======== Text section

This was the central issue before the Supreme Court in Lemon v. Kurtzman. What should be the line between church and state?
The Situation
Lemon v. Kurtzman, which originated in Pennsylvania, was heard along with a similar case, Early v. Di Censo, which originated in Rhode Island. In both cases, the local governments had created programs to help religious schools. Such 'parochiaid' programs used taxpayer money to pay teachers. The teachers, however, could not teach the subject of religion within those schools. So, was this a violation of the Constitution? Alton Lemon, a local tax payer, challenged the program as violating the Constitution's separation of church and state.
Previous Cases
Prior to Lemon v. Kurtzman, the Supreme Court had weighed in on the issue in two cases. First, in Everson v. Board of Education (1947), the court ruled that the State of New Jersey could reimburse parents for transportation to parochial schools because it helped parents, not the parochial schools.
Likewise, in Board of Education of Central School District No. 1 v. Allen, the court ruled that school boards could lend textbooks to parochial schools because it helped parents and not the organization.
However, neither case was able to establish a firm acceptable boundary for when the state has become too involved with religion. Lemon v. Kurtzman sought to fix that.
The Decision
The court ruled 8-0 against the Pennsylvania and Rhode Island parochiaid programs. The court found that the government was too involved with religion in this case, a violation of the Constitution.
Chief Justice Warren Burger wrote the following:
'Both statutes are unconstitutional under the Religion Clauses of the First Amendment, as the cumulative impact of the entire relationship arising under the statutes involves excessive entanglement between government and religion.'
More importantly, the court established a 3-part test to determine if a program was within the boundaries of the Constitution. This test is called the Lemon Test. First, for a government program to be Constitutional, the program has to be secular or non-religious. Second, the program can't advance or inhibit religion. Third, the program can't create excessive or unnecessary intertwining of government with religion.
According to the court, the programs under question were okay under the first two parts of the test because the teachers were not allowed to teach religion. But how would the government ensure that teachers didn't teach religion? Surely, the government would have to create a program to oversee the teachers and school. And by doing so, the justices argued, the government would have to become entangled with the schools, violating the Constitution! For this reason, the programs violated part three of the Lemon Test.
Significance
This 3-part test became the rule for determining whether a law maintains the separation of church and state mandated by the First Amendment of the Constitution. But the ruling has come under fire for being self-contradictory. Indeed, one of the original judges, Justice White, noted that the only way to enforce the first two parts of the test - making sure a program was secular and didn't advance or inhibit religion - was by failing the third test, which prevented intermingling between the state and religion. In the end, you could argue that any government program with a religious organization would require some kind of intermingling.

================
======== Data provided

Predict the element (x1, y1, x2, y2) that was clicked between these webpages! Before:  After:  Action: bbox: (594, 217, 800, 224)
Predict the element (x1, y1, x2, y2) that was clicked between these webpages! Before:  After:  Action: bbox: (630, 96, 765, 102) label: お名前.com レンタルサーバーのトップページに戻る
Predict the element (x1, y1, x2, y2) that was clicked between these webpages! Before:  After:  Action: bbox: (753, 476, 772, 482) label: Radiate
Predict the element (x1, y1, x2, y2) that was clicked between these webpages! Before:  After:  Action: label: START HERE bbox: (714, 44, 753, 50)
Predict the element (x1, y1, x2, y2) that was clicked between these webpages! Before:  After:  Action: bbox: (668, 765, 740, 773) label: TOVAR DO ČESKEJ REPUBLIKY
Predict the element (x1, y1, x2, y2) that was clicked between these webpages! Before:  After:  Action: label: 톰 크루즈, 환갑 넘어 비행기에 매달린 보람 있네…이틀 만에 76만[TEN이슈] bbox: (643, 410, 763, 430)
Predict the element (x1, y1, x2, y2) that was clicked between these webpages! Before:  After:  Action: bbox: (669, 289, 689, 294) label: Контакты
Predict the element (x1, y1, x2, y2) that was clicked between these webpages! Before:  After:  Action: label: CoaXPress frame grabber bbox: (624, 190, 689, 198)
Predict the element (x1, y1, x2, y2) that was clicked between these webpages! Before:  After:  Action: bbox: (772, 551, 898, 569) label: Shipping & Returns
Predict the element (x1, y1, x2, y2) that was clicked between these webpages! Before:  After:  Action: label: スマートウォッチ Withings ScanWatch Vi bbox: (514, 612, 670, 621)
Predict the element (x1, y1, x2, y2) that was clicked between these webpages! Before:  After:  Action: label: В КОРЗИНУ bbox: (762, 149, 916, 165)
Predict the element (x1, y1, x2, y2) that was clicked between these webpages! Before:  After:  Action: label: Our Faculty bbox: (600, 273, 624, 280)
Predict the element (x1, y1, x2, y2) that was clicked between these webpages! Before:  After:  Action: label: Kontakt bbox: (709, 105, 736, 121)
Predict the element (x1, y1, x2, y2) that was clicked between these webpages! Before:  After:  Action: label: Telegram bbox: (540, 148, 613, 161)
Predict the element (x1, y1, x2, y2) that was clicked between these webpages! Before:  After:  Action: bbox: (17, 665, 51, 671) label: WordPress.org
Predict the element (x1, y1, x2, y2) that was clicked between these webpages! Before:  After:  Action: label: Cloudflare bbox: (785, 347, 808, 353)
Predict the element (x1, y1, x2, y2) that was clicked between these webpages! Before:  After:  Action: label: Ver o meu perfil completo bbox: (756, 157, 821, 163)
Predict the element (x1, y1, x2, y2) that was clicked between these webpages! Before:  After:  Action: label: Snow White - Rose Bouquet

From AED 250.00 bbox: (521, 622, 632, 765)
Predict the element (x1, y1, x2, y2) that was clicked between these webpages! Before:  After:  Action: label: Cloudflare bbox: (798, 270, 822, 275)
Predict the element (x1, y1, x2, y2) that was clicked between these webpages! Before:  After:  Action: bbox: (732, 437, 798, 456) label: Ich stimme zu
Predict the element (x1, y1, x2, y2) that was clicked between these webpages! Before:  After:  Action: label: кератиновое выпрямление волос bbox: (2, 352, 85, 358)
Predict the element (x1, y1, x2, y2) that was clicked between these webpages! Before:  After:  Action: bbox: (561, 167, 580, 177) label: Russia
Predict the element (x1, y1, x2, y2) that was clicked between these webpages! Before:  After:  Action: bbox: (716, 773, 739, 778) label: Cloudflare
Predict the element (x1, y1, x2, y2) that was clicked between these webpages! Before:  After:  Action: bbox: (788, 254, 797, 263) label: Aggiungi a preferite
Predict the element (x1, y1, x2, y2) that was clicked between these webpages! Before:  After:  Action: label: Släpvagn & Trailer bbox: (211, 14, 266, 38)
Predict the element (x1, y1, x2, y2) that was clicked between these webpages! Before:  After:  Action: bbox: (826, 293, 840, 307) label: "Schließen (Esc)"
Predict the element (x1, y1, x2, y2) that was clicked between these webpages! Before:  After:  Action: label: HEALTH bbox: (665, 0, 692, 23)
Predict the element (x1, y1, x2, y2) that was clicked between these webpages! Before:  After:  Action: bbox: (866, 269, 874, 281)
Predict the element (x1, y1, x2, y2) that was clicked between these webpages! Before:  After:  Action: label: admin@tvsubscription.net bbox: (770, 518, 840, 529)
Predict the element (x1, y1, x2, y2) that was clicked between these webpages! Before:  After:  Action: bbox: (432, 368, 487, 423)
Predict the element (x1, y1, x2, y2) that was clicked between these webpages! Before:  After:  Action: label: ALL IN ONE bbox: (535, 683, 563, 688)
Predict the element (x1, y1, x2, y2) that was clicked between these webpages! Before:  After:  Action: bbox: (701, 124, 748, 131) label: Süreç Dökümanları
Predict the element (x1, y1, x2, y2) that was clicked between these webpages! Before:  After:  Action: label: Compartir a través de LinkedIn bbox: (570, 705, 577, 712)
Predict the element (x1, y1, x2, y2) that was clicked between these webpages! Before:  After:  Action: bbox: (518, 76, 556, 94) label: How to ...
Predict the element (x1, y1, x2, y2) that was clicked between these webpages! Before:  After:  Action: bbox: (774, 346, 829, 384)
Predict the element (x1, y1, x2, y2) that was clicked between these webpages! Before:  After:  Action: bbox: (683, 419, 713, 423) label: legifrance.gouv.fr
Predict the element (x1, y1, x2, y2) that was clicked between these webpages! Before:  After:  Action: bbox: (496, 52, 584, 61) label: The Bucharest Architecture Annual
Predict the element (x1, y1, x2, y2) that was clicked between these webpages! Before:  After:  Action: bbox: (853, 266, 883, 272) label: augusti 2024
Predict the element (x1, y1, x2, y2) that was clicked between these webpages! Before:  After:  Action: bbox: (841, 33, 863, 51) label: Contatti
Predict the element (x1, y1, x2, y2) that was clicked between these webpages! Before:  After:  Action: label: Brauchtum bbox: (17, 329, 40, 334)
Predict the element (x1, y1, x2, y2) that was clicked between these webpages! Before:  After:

================

▸ **Requirements**: Output the stretch of the Lemon v. Kurtzman text from "However, neither case" through "to fix that.", copied word for word.

▸ **Task response**:
However, neither case was able to establish a firm acceptable boundary for when the state has become too involved with religion. Lemon v. Kurtzman sought to fix that.